For the present application, the solution process for the model can be summarized as follows:

  1. 1.

    Smooth the original data \(X_{i}^{(0)}\) logarithmically, and the processed data \(X_{i} ^{\prime}\left( 0 \right)\) are taken as the original modelling data sequence.

  2. 2.

    Accumulate the original modelling data sequence \(X_{i} ^{\prime}\left( 0 \right)\) once by Eq. (3) to generate the accumulated sequence \(X_{i}^{(1)}\).

  3. 3.

    Calculate the background value \(z_{1}^{(1)} \left( k \right)\) using Eq. (18), and the improved GM(1, N) model is established.

  4. 4.

    Obtain the value of \(B\) using the optimized background value \(z_{1}^{(1)} \left( k \right)\) according to the least-squares method Eq. (11), then the value of \(a\),\(b_{2}\),\(\ldots\),\(b_{n}\) is obtained from Eq. (10), and the value of \(\widehat{x}_{1}^{(1)} \left( {k + 1} \right)\) is obtained from Eq. (8).

  5. 5.

    Finally, the predicted value \(\widehat{x}_{1}^{(0)} \left( {k + 1} \right)\) of the feature series is obtained using Eqs. (9) and (14).

Results and discussion

The production data were obtained for Well W1 for 20 days (Table 1). Data from the first 16 days were used for model building, and data from the last 4 days were used to test the prediction results. In addition, the model was evaluated by comparison with results from the mean square error [MSE, Eq. (19)], mean relative percentage error [MRPE, Eq. (20)], relative mean squares [RMS, Eq. (21)], and the linear correlative coefficient [R, Eq. (22)].

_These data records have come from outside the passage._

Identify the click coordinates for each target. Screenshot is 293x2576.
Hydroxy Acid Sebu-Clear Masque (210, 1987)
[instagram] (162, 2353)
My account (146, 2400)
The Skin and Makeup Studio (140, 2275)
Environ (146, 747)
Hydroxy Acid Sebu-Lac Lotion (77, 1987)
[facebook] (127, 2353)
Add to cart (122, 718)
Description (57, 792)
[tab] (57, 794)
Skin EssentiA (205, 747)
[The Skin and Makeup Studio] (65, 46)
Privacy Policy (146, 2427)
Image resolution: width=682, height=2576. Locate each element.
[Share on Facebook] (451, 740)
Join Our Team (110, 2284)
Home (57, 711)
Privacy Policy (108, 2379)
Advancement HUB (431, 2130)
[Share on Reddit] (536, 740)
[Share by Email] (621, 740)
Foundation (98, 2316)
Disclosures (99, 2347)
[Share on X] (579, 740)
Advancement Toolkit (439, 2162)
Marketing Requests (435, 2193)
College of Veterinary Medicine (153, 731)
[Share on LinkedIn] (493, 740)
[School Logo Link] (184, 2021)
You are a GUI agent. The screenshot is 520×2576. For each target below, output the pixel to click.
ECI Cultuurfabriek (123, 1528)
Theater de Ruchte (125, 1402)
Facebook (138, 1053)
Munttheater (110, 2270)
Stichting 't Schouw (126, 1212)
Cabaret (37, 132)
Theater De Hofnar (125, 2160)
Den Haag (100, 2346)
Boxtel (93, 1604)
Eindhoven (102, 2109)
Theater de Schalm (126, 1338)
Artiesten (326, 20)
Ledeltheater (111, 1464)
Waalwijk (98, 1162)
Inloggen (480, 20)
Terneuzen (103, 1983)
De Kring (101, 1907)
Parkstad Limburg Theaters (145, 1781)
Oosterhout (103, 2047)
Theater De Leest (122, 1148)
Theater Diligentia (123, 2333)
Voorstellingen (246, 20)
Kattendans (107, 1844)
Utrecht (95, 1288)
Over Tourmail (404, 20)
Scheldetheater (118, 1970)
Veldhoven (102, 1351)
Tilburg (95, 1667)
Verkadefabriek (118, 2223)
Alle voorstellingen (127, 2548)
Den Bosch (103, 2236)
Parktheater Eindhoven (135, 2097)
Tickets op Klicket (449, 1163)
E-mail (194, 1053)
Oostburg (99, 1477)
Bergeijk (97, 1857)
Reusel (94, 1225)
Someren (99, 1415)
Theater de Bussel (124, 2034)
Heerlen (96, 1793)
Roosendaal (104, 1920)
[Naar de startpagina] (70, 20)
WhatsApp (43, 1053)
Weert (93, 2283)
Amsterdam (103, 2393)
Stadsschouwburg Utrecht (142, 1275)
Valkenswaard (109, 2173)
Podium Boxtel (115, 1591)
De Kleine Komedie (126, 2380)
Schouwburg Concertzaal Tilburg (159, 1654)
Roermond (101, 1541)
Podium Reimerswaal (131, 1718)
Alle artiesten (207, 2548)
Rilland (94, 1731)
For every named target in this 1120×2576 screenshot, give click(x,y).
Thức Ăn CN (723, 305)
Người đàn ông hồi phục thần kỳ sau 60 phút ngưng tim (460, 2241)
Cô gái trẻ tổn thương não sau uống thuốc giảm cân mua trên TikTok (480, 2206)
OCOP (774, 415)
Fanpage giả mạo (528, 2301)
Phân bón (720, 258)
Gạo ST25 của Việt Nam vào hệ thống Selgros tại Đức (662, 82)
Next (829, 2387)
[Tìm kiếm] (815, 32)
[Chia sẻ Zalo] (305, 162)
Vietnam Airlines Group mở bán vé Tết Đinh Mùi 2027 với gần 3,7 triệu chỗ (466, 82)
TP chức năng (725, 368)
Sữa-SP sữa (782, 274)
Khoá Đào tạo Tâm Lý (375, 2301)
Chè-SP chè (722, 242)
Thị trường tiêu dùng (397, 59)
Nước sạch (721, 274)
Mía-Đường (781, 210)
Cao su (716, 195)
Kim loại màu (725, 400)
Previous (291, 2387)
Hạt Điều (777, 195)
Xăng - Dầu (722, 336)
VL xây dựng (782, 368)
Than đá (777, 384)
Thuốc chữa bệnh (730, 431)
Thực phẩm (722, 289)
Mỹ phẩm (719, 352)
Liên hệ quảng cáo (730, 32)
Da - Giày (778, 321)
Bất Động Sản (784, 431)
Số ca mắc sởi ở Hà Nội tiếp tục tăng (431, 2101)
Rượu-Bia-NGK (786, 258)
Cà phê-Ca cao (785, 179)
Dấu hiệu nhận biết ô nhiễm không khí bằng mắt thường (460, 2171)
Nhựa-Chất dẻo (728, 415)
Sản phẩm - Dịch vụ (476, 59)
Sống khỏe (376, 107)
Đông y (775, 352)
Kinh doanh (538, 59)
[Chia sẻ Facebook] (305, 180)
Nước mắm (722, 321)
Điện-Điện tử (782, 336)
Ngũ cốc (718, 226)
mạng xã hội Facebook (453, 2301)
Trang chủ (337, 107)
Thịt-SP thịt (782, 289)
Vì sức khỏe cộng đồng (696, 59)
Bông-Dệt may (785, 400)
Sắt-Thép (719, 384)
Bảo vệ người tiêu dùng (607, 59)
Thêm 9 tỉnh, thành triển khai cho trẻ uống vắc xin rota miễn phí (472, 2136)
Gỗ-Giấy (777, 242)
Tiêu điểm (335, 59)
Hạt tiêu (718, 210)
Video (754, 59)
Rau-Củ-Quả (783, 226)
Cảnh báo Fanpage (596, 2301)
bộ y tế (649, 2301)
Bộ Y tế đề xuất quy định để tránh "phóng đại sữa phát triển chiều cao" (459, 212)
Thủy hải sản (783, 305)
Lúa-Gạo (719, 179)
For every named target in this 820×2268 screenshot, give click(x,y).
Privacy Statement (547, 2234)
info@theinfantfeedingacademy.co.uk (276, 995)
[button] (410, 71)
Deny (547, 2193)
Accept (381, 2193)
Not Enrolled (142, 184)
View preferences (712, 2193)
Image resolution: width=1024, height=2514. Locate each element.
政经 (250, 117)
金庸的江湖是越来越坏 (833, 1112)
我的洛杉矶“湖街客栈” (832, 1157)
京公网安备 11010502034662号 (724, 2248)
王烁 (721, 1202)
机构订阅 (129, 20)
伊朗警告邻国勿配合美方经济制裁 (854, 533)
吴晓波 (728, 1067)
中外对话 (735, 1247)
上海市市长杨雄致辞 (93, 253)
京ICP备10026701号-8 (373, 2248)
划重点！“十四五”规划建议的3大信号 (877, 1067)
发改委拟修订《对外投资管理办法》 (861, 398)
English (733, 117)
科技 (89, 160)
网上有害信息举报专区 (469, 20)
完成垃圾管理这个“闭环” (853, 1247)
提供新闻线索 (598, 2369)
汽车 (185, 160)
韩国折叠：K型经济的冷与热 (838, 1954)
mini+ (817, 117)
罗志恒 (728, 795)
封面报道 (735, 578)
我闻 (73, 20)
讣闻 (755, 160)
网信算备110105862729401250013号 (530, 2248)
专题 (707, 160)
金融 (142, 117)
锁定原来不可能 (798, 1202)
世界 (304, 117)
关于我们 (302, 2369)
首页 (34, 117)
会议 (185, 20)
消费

$${\text{MSE } = \text{ }}\frac{1}{n}\sum\limits_{i = 1}^{n} {\left( {x_{i} - \widehat{{x_{i} }}} \right)}^{2}$$
$${\text{MRPE } = \text{ }}\frac{1}{n}\sum\limits_{i = 1}^{n} {\left| {\frac{{x_{i} - \widehat{{x_{i} }}}}{{x_{i} }}} \right|} \times 100\%$$
$${\text{RMS } = \text{ }}\sqrt {\frac{1}{n}\sum\limits_{i = 1}^{n} {\left( {x_{i} - \widehat{{x_{i} }}} \right)}^{2} }$$
$$R{ = }\frac{{n\sum\limits_{i = 1}^{n} {\left( {x_{i} \widehat{{x_{i} }}} \right)} - \left( {\sum\limits_{i = 1}^{n} {x_{i} } } \right)\left( {\sum\limits_{i = 1}^{n} {\widehat{{x_{i} }}} } \right)}}{{\sqrt {\left[ {n\sum\limits_{i = 1}^{n} {\left( {x_{i} } \right)^{2} - \left( {\sum\limits_{i = 1}^{n} {x_{i} } } \right)^{2} } } \right]\left[ {n\sum\limits_{i = 1}^{n} {\left( {\widehat{{x_{i} }}} \right)^{2} - \left( {\sum\limits_{i = 1}^{n} {\widehat{{x_{i} }}} } \right)^{2} } } \right]} }}.$$
Table 1 Daily production rate of well W1

The model established in the present study was compared with MEP (Ma and Liu 2016; Oltean and Dumitrescu 2002), conventional GM(1, N) (Ma et al. 2014), and traditional GM(1, 1) (Ikram et al. 2019; Julong 1982; Liu and Deng 1996). The production rate is simulated using the data shown in Table 1. Figure 2 shows the results as simulated by the different methods; Table 2 shows the evaluation indices results.

Fig. 2
figure 2

The simulated results with different models

Table 2 Evaluation indices results

As shown in Fig. 2, GM(1, 1) can be applied only to progressive or decreasing data prediction; it cannot be applied for the prediction of fluctuating series. Conventional GM(1, N), MEP, and the improved GM(1, N) model can be used to predict fluctuating production data, which can reflect the direction and amplitude of fluctuation in the production data and has a good prediction capability. As shown in Table 2, the evaluation results indicate that the model established in the present study had the smallest covariance and higher prediction accuracy. The linear correlation coefficient R shows that the calculated results of GM(1, 1) were almost fixed, leading to an R-value for its predicted results that was very close to zero, and the prediction effect was the worst. The trend for the MEP prediction results was contrary to the trend of the actual production data. However, the improved GM(1, N) model had a slight advantage over the conventional GM(1, N) on data relevance.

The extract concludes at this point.